┌─ Raw data

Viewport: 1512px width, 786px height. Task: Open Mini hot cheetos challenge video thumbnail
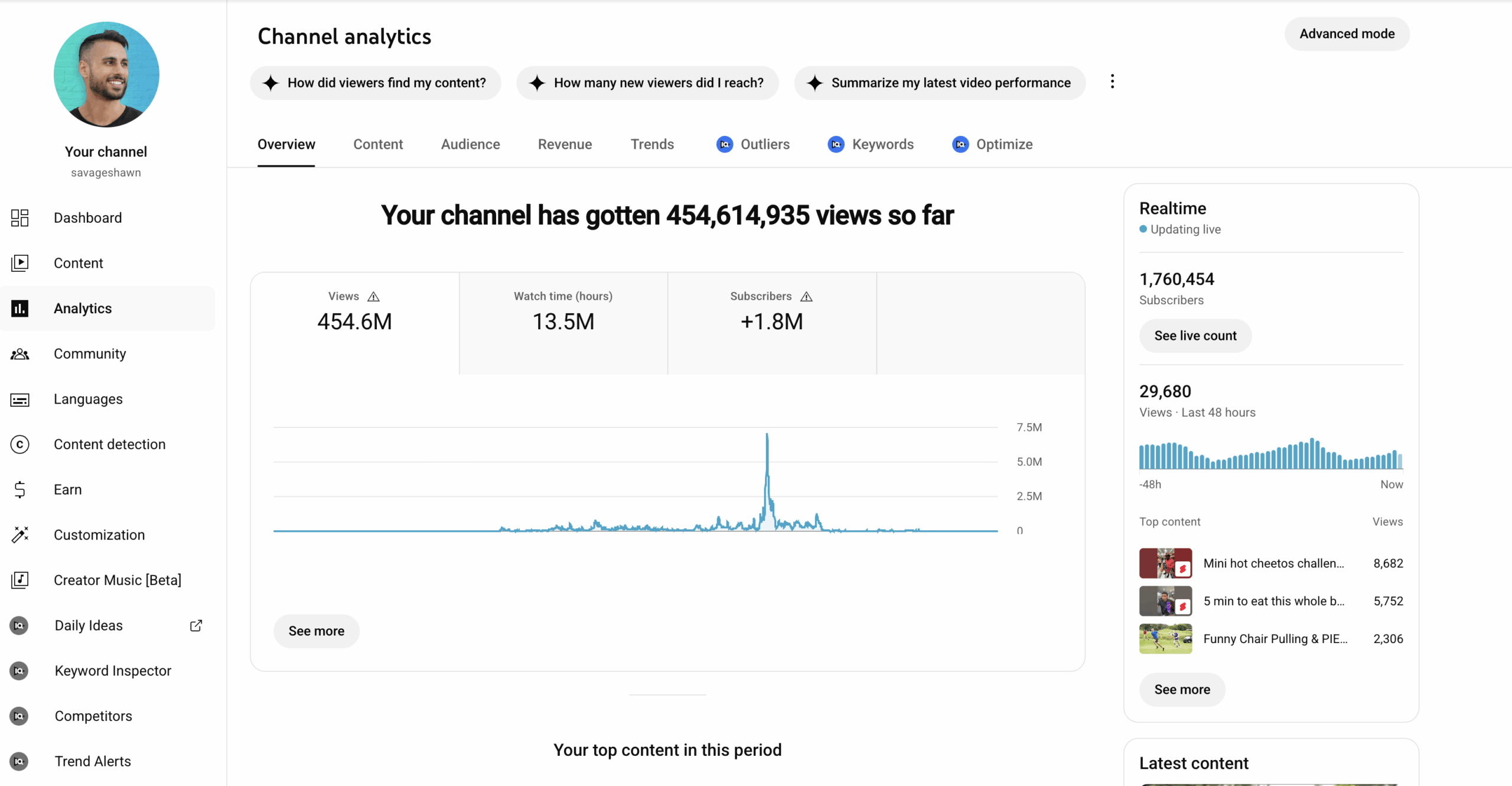point(1165,563)
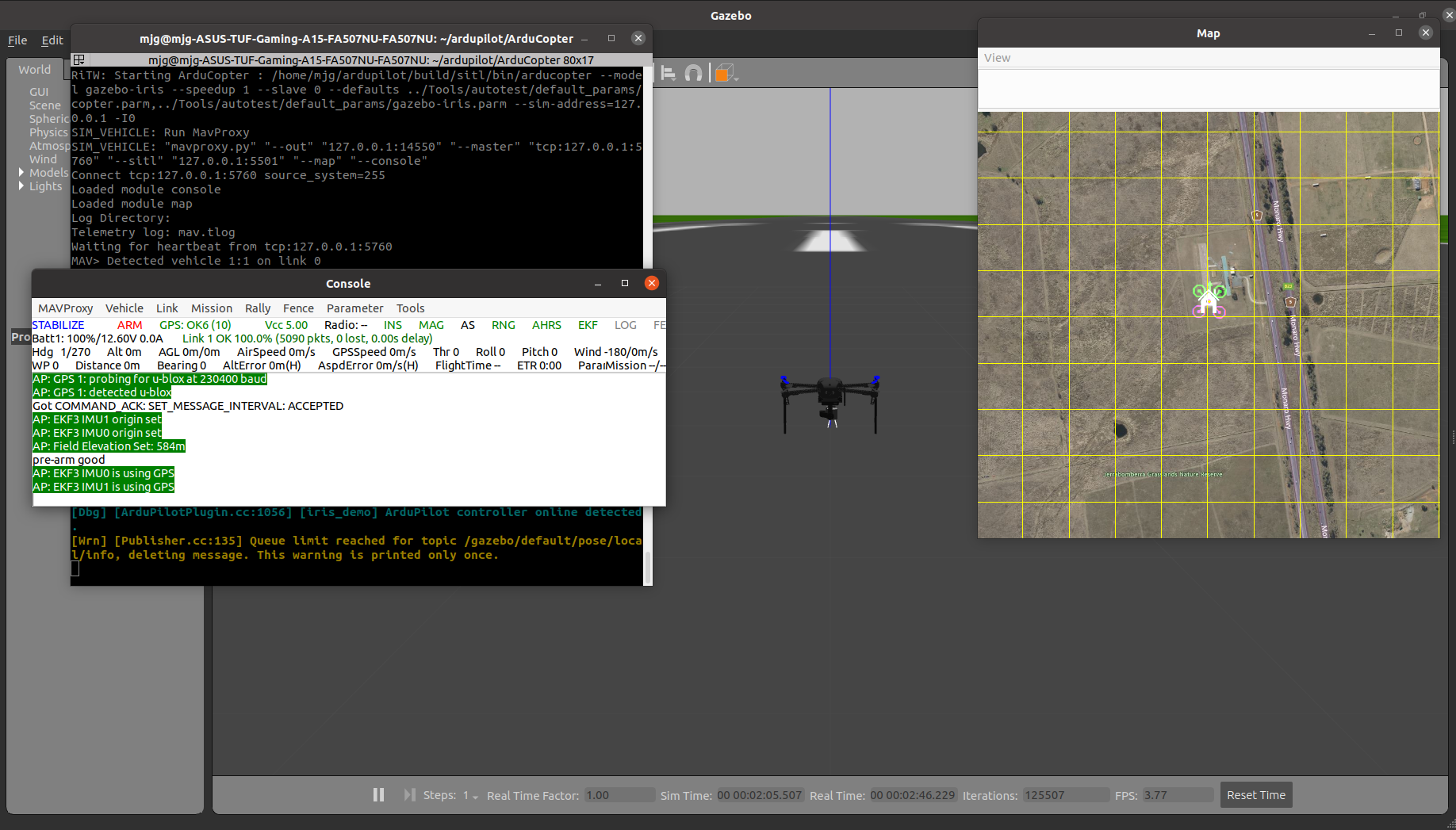Insert a cube shape using the toolbar icon
Image resolution: width=1456 pixels, height=830 pixels.
[722, 72]
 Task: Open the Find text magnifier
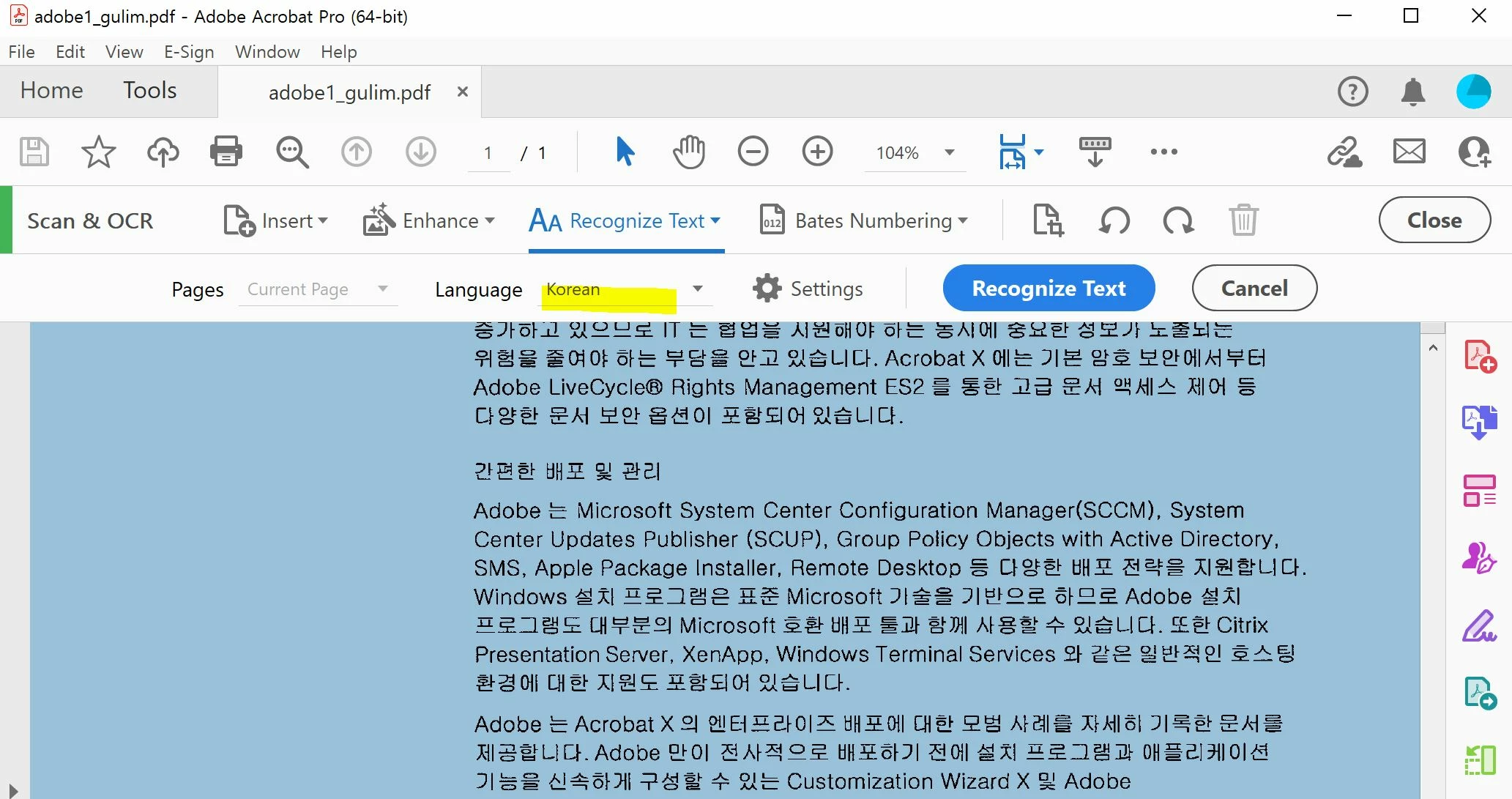291,152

└─

Exercise instructions —
Your answer must be an exact copy of every entry, with no pictures in it.

Result —
Viewport: 1512px width, 786px height. Task: Open Mini hot cheetos challenge video thumbnail
point(1165,563)
Insert a cube shape using the toolbar icon
Image resolution: width=1456 pixels, height=830 pixels.
[722, 72]
 Task: Open the Find text magnifier
291,152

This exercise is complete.